AIM OF THE TASK |
The records are to be repeated in full, with the images removed.

[Saved data entries]
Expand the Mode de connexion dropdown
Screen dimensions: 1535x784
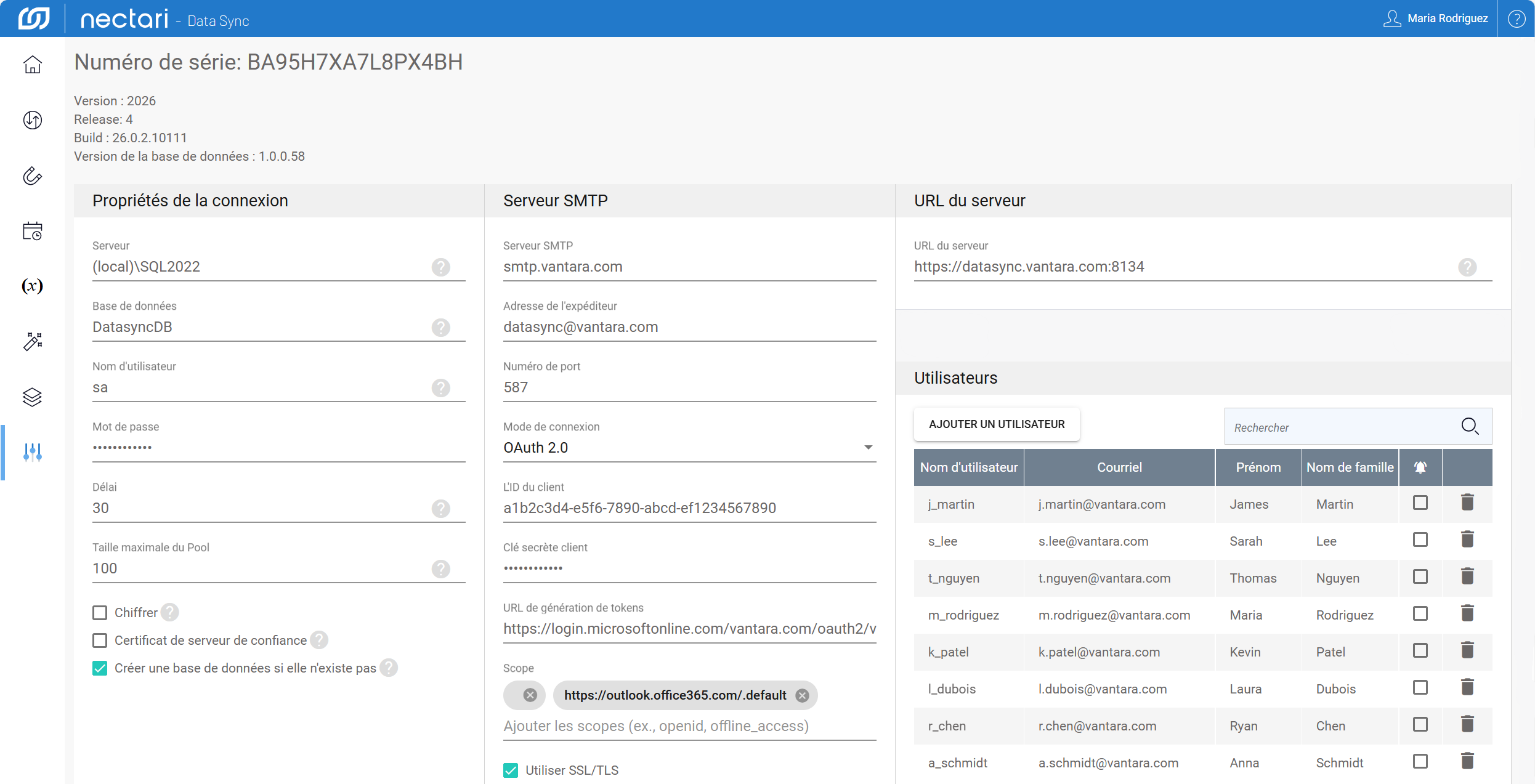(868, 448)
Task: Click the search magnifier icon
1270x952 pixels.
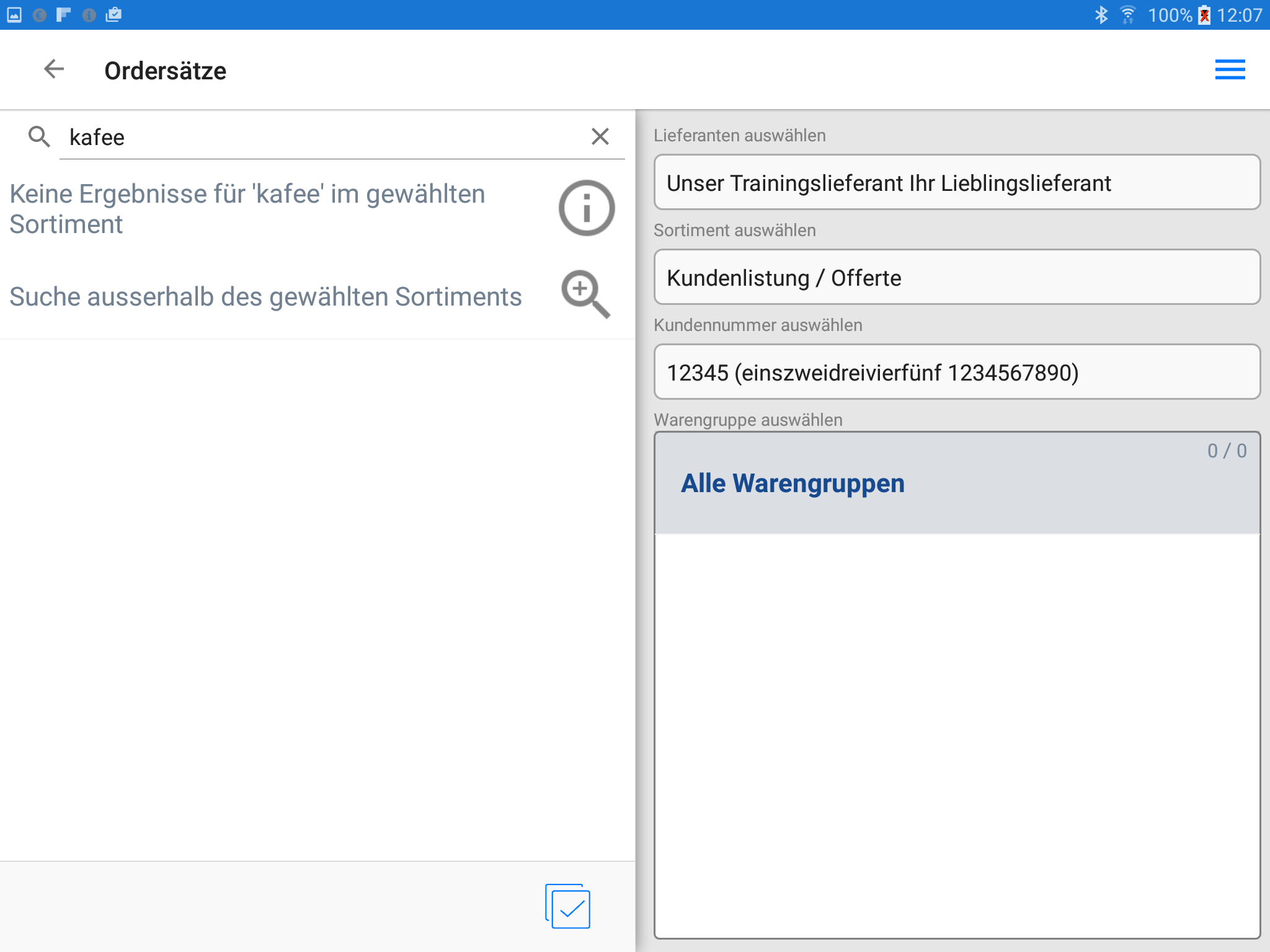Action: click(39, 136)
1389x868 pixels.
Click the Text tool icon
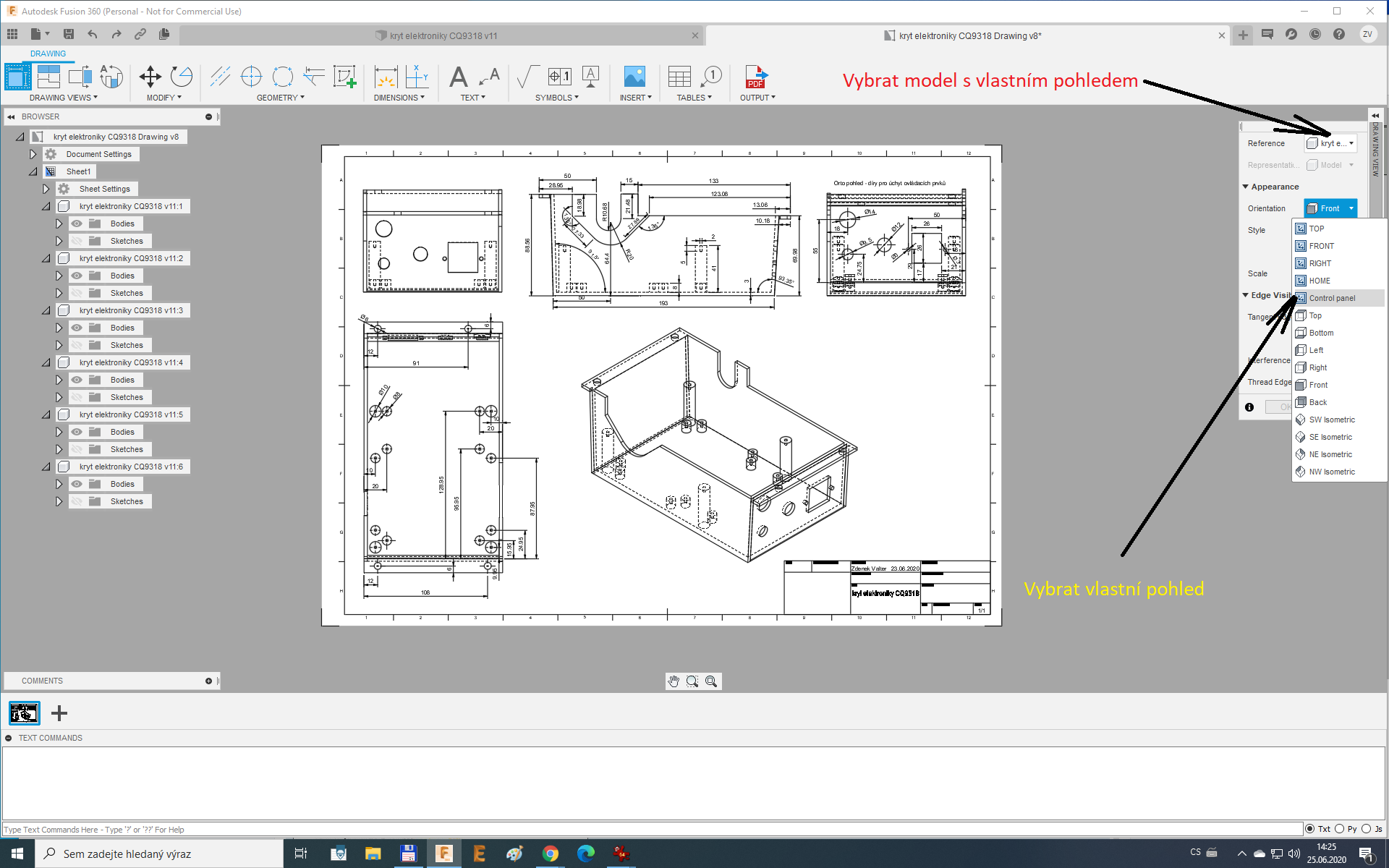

TASK ANSWER |
Expand the Mode de connexion dropdown
Screen dimensions: 1535x784
(868, 448)
Task: Click the search magnifier icon
1270x952 pixels.
Action: click(39, 136)
1389x868 pixels.
Click the Text tool icon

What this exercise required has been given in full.